Start of Data

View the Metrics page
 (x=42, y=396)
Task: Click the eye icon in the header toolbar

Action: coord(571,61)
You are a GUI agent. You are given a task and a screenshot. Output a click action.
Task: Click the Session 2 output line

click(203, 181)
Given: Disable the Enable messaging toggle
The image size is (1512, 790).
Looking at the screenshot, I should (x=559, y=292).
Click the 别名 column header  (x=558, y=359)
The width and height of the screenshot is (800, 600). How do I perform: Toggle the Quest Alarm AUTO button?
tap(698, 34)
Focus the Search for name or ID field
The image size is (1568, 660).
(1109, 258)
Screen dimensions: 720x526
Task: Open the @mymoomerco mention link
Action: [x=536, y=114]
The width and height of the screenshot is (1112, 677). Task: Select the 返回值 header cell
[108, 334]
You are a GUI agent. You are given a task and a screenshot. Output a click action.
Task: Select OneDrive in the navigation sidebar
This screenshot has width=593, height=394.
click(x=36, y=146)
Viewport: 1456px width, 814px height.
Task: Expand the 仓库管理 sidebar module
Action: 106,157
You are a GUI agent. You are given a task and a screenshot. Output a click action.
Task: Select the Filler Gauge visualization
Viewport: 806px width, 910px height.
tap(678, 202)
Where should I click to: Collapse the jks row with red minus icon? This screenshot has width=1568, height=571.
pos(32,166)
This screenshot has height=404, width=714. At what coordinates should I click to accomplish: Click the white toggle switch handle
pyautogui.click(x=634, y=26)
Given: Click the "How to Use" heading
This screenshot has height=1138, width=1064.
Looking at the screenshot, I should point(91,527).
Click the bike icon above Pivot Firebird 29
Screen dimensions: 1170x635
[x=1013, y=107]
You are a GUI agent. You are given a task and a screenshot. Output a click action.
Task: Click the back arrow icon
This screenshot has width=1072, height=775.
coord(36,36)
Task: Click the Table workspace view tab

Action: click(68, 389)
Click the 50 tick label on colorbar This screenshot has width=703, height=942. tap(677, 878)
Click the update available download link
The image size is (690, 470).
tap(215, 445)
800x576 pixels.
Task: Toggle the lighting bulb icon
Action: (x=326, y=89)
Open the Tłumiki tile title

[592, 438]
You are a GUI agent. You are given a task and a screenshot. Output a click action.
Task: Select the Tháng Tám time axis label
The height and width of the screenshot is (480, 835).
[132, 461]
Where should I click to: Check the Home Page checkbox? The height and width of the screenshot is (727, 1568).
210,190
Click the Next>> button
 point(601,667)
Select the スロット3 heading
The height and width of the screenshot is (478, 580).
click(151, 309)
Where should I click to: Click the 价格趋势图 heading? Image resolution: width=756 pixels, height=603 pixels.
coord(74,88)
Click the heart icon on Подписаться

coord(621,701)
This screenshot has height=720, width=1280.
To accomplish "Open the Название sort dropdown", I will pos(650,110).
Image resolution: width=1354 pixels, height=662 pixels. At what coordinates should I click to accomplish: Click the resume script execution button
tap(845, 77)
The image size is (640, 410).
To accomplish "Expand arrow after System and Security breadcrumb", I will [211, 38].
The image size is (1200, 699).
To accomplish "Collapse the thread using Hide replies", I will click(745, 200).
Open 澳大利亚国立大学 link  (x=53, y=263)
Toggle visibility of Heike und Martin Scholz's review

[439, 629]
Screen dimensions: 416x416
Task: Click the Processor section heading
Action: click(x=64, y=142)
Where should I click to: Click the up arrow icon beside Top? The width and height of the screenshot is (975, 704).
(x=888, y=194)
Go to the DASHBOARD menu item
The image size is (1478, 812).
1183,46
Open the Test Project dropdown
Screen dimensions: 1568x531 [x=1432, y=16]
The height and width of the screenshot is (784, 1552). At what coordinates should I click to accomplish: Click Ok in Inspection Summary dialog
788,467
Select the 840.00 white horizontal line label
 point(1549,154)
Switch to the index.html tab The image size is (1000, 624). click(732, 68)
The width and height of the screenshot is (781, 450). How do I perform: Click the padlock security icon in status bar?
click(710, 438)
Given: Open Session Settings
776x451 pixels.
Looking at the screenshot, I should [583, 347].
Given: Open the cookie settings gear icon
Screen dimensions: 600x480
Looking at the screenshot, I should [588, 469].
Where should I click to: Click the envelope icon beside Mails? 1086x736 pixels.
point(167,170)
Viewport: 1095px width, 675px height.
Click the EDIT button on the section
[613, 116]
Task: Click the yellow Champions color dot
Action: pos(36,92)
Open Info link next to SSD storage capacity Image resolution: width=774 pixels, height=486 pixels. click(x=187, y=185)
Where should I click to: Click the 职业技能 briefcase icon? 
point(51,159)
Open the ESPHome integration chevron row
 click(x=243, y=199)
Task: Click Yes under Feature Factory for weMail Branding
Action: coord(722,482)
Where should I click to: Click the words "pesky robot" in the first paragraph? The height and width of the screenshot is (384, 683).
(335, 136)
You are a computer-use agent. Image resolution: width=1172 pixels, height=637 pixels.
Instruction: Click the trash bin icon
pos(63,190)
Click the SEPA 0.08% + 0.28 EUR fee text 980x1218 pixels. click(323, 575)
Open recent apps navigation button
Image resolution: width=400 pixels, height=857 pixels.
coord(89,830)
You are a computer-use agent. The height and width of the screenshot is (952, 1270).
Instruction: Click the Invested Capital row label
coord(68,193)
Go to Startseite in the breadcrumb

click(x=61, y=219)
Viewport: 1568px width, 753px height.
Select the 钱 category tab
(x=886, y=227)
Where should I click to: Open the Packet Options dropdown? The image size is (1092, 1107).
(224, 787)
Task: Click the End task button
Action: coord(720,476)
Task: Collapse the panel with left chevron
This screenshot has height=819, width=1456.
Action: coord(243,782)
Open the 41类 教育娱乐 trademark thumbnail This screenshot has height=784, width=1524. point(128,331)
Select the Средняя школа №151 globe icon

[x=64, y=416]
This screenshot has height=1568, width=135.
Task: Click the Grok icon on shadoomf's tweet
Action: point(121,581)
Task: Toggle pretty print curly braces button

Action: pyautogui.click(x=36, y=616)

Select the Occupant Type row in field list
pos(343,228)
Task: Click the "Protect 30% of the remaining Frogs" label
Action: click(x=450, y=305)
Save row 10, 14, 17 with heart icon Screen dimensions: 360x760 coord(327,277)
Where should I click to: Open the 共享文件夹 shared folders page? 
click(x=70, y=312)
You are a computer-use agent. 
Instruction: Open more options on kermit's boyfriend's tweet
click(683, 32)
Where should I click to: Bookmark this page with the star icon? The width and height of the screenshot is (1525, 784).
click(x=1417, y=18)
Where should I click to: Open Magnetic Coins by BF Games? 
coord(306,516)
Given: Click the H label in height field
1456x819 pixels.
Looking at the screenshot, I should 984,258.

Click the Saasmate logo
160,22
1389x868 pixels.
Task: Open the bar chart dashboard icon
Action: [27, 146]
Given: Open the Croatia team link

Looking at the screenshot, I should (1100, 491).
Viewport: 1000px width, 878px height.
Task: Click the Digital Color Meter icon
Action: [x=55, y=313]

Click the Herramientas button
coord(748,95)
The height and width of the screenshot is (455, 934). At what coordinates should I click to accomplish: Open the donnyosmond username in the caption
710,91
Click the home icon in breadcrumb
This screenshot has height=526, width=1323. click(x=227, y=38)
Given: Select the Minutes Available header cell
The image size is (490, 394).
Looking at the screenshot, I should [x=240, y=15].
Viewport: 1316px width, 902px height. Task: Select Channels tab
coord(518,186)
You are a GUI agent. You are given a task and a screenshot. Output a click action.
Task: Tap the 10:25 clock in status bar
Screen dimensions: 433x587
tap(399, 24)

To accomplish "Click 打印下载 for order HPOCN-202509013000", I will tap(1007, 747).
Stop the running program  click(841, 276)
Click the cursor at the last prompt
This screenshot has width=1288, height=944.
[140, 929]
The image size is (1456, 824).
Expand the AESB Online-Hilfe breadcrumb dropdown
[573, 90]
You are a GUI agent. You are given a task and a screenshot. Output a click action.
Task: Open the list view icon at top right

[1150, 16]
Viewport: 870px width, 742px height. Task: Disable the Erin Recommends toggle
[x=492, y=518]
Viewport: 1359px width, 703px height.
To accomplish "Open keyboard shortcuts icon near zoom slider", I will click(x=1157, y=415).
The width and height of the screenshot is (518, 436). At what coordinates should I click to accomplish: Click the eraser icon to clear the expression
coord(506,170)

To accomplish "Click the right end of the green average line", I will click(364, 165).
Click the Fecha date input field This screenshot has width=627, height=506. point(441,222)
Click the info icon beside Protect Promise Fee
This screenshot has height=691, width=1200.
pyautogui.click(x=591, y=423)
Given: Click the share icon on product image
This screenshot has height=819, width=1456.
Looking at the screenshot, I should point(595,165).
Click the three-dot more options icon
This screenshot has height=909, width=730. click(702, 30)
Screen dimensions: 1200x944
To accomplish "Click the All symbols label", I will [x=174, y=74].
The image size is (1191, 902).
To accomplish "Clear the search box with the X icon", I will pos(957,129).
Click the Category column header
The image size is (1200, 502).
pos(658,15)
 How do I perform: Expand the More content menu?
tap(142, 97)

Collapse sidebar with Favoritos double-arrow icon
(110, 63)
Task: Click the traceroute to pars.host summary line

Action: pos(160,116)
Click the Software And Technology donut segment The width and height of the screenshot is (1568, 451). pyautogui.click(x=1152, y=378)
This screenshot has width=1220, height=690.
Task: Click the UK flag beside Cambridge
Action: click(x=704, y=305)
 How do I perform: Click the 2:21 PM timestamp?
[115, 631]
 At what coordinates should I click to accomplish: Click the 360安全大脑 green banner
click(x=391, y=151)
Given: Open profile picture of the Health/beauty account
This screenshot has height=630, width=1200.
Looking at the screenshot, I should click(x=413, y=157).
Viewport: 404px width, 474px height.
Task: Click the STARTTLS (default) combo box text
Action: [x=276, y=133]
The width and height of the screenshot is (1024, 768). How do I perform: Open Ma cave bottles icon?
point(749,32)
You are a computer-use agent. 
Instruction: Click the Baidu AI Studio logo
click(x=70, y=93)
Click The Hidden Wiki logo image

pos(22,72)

End of Data

- _Exercise prompt_
Which of the lines in the material above contain "computer"? Copy each one out.

- _Problem solution_
You are a computer-use agent. Image resolution: width=1172 pixels, height=637 pixels.
You are a computer-use agent. The height and width of the screenshot is (952, 1270).
You are a computer-use agent. 
You are a computer-use agent. 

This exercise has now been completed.